** To do **
Your answer should be the lines below from the one with "Open the apps" to the one with "Task: Click the Azure DevOps logo icon", both included, given again exactly and with nothing added.

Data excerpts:
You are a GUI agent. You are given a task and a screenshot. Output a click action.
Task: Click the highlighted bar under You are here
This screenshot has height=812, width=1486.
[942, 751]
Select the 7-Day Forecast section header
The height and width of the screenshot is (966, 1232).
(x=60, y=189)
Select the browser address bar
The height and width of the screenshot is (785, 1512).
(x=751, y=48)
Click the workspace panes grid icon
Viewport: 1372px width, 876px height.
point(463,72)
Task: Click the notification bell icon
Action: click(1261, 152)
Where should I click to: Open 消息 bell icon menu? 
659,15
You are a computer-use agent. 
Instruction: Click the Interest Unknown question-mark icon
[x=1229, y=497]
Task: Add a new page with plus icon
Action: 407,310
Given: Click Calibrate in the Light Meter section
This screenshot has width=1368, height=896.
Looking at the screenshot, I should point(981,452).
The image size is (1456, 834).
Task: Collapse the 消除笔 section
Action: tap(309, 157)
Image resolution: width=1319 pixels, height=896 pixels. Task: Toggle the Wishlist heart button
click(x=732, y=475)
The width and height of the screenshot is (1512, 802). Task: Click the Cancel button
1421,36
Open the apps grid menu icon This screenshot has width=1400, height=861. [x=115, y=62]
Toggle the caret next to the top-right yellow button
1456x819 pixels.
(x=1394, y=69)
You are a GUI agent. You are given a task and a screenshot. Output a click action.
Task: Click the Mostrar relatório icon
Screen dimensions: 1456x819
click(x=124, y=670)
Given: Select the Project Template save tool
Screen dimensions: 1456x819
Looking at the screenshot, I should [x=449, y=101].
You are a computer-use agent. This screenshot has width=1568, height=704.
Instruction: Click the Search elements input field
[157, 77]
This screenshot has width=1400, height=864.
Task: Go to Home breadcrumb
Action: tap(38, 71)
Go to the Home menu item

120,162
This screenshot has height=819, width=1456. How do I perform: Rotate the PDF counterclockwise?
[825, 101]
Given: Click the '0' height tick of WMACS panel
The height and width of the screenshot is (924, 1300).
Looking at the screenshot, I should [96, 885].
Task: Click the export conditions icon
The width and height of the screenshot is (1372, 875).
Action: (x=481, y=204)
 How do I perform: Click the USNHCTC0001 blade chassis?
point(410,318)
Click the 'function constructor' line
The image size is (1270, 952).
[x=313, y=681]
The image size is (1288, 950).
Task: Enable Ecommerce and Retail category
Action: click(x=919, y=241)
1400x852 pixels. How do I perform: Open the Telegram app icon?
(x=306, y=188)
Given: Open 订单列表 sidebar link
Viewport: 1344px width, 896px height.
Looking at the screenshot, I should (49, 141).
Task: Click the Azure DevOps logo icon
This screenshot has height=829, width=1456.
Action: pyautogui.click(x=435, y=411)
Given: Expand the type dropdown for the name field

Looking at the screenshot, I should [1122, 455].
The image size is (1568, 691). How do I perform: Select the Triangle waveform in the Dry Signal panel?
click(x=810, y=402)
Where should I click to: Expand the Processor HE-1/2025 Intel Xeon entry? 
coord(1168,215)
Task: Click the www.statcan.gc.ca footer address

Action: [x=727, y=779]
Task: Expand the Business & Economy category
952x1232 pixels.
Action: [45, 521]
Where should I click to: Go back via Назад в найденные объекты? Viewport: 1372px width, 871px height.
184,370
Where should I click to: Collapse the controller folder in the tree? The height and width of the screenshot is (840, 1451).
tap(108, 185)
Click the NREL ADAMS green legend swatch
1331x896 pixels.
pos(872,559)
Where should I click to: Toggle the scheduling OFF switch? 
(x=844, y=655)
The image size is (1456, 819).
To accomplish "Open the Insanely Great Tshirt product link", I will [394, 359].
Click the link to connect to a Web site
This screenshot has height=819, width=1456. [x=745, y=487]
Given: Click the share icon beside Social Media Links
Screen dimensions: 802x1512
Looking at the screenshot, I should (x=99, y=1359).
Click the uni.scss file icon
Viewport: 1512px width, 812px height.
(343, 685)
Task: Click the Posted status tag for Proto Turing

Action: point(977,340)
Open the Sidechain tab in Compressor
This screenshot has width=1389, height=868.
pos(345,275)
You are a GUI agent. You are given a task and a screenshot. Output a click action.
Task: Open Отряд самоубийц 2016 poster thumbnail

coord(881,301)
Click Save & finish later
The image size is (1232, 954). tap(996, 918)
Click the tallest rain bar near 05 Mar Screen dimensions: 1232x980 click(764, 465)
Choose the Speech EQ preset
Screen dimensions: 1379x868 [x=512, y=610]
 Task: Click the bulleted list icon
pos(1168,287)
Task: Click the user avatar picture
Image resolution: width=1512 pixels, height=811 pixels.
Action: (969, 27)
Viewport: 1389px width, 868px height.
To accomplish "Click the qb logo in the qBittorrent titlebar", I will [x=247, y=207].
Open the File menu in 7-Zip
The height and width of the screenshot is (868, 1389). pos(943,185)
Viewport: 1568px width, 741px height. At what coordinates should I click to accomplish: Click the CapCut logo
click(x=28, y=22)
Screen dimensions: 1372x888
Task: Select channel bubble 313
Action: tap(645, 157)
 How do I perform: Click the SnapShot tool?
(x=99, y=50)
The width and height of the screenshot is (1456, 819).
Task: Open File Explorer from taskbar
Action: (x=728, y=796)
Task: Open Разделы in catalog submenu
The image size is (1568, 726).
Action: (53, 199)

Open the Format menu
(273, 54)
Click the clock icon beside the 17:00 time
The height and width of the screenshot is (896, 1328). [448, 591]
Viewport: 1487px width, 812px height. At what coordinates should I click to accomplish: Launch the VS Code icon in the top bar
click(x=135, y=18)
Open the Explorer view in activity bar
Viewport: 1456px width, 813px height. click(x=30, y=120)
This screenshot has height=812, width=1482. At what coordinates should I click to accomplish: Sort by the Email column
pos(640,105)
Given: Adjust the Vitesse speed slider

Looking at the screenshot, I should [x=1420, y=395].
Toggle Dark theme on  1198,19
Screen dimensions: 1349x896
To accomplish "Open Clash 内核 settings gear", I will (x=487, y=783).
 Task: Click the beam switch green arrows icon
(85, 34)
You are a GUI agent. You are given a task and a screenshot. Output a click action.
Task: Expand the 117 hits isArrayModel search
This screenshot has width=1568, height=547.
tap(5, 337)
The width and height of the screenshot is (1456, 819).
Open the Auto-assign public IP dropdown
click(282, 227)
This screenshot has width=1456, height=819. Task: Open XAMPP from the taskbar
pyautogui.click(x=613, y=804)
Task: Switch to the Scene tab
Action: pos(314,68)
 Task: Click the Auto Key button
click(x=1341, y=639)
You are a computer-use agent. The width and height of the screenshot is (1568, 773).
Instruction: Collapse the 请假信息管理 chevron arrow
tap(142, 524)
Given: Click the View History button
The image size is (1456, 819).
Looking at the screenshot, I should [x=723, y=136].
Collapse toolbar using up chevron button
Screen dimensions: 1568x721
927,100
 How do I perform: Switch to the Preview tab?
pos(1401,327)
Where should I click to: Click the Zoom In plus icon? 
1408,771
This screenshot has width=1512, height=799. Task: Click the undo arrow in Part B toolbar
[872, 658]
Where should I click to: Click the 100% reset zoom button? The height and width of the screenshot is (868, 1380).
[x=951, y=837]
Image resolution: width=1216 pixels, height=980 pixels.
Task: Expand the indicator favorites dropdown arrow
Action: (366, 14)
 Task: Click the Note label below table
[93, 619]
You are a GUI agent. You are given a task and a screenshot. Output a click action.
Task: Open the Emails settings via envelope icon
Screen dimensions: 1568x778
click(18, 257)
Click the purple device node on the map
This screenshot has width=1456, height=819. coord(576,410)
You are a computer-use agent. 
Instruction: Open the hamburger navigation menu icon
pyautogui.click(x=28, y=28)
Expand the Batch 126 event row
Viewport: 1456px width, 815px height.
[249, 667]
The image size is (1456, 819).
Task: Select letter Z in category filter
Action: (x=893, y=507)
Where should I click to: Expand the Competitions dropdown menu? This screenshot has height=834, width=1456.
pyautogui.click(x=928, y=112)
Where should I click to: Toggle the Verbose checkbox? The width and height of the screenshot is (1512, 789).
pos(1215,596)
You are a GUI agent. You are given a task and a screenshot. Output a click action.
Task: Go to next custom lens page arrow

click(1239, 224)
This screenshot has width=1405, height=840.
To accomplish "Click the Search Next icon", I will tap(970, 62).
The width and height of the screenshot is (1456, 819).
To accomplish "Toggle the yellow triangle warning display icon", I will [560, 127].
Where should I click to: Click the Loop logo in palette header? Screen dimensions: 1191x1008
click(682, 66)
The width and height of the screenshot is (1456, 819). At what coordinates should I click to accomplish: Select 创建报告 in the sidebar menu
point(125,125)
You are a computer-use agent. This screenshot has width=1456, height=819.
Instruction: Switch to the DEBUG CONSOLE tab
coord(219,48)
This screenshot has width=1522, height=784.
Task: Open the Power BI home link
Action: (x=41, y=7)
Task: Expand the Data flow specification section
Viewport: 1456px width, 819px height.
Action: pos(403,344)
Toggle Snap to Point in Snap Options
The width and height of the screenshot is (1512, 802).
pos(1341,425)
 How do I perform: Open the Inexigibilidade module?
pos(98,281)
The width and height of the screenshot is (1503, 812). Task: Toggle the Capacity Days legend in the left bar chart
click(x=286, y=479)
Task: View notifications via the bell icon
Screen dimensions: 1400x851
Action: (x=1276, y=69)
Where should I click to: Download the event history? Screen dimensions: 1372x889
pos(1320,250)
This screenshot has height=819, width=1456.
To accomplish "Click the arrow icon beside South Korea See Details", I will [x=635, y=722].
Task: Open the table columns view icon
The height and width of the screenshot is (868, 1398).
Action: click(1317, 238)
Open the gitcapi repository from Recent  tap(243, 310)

** Response for this exercise **
Open the apps grid menu icon This screenshot has width=1400, height=861. [x=115, y=62]
Toggle the caret next to the top-right yellow button
1456x819 pixels.
(x=1394, y=69)
You are a GUI agent. You are given a task and a screenshot. Output a click action.
Task: Click the Mostrar relatório icon
Screen dimensions: 1456x819
click(x=124, y=670)
Given: Select the Project Template save tool
Screen dimensions: 1456x819
Looking at the screenshot, I should [x=449, y=101].
You are a computer-use agent. This screenshot has width=1568, height=704.
Instruction: Click the Search elements input field
[157, 77]
This screenshot has width=1400, height=864.
Task: Go to Home breadcrumb
Action: tap(38, 71)
Go to the Home menu item

120,162
This screenshot has height=819, width=1456. How do I perform: Rotate the PDF counterclockwise?
[825, 101]
Given: Click the '0' height tick of WMACS panel
The height and width of the screenshot is (924, 1300).
Looking at the screenshot, I should [96, 885].
Task: Click the export conditions icon
The width and height of the screenshot is (1372, 875).
Action: (x=481, y=204)
 How do I perform: Click the USNHCTC0001 blade chassis?
point(410,318)
Click the 'function constructor' line
The image size is (1270, 952).
[x=313, y=681]
The image size is (1288, 950).
Task: Enable Ecommerce and Retail category
Action: click(x=919, y=241)
1400x852 pixels. How do I perform: Open the Telegram app icon?
(x=306, y=188)
Given: Open 订单列表 sidebar link
Viewport: 1344px width, 896px height.
Looking at the screenshot, I should (49, 141).
Task: Click the Azure DevOps logo icon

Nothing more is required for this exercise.